From what I can gather, she is pretty much a doctrinaire liberal. Since there was almost no chance that Obama would nominate someone who wasn't, it's hardly surprising. The best repository of criticism that I've been able to find about Sotomayor comes from Jeffrey Rosen's piece in The New Republic. The primary argument seems to be about judicial temperament.
The most consistent concern was that Sotomayor, although an able lawyer, was "not that smart and kind of a bully on the bench," as one former Second Circuit clerk for another judge put it. "She has an inflated opinion of herself, and is domineering during oral arguments, but her questions aren't penetrating and don't get to the heart of the issue."In other words, she is the anti-Clarence Thomas. Rosen further reports:
Her opinions, although competent, are viewed by former prosecutors as not especially clean or tight, and sometimes miss the forest for the trees. It's customary, for example, for Second Circuit judges to circulate their draft opinions to invite a robust exchange of views. Sotomayor, several former clerks complained, rankled her colleagues by sending long memos that didn't distinguish between substantive and trivial points, with petty editing suggestions--fixing typos and the like--rather than focusing on the core analytical issues.This is the key point. Sotomayor, if confirmed, is likely to be a suitable (for liberals) replacement for Souter. She is also unlikely to change the group dynamics of the current Court, nor would she move the needle in any real way.

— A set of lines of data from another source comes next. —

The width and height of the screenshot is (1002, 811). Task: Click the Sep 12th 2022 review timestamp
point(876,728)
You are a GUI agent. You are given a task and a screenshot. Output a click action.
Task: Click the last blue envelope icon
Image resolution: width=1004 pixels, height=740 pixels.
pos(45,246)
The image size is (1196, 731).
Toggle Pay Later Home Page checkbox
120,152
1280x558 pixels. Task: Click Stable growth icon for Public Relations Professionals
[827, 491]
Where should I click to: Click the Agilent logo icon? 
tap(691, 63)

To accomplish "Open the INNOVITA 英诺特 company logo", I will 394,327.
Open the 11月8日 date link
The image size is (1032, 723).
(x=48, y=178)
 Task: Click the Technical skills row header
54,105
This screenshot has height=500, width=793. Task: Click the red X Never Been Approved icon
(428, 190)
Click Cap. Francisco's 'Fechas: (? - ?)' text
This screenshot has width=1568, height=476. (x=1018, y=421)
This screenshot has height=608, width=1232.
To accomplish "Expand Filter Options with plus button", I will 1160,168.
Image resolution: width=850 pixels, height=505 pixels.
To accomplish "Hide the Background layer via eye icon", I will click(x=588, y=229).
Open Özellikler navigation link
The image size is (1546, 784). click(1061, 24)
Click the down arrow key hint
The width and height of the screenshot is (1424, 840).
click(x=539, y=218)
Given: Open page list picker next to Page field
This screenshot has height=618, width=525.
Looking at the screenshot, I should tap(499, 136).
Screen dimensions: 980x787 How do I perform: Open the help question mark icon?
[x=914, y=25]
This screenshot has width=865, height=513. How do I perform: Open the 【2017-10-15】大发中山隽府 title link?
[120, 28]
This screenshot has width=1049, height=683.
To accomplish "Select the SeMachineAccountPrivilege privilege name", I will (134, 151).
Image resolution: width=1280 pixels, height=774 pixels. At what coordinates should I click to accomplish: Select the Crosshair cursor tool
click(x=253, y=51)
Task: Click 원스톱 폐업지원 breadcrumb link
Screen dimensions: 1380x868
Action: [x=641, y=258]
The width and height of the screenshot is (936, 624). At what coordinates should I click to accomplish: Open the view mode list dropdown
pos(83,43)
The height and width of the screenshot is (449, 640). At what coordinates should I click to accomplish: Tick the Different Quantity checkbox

My view is that group dynamics are especially important for this Court. The four conservative justices -- Scalia, Thomas, Roberts and Alito -- are pretty much of the same mind. The liberals -- Ginsburg, Breyer, Stevens and Souter -- are also pretty much of the same mind. The swing vote is inevitably Anthony Kennedy. Kennedy's style of judging is (to be charitable) a bit idiosyncratic and my sense is that he's often less likely to look at the law than at the tone of the argument that's been made. My fear was that if Obama had picked a liberal with strong persuasive skills that might make it easier to influence Kennedy, and by doing so he could have changed the balance of the Court with this pick. I don't see Sotomayor doing that, especially if she is as personally abrasive as it appears.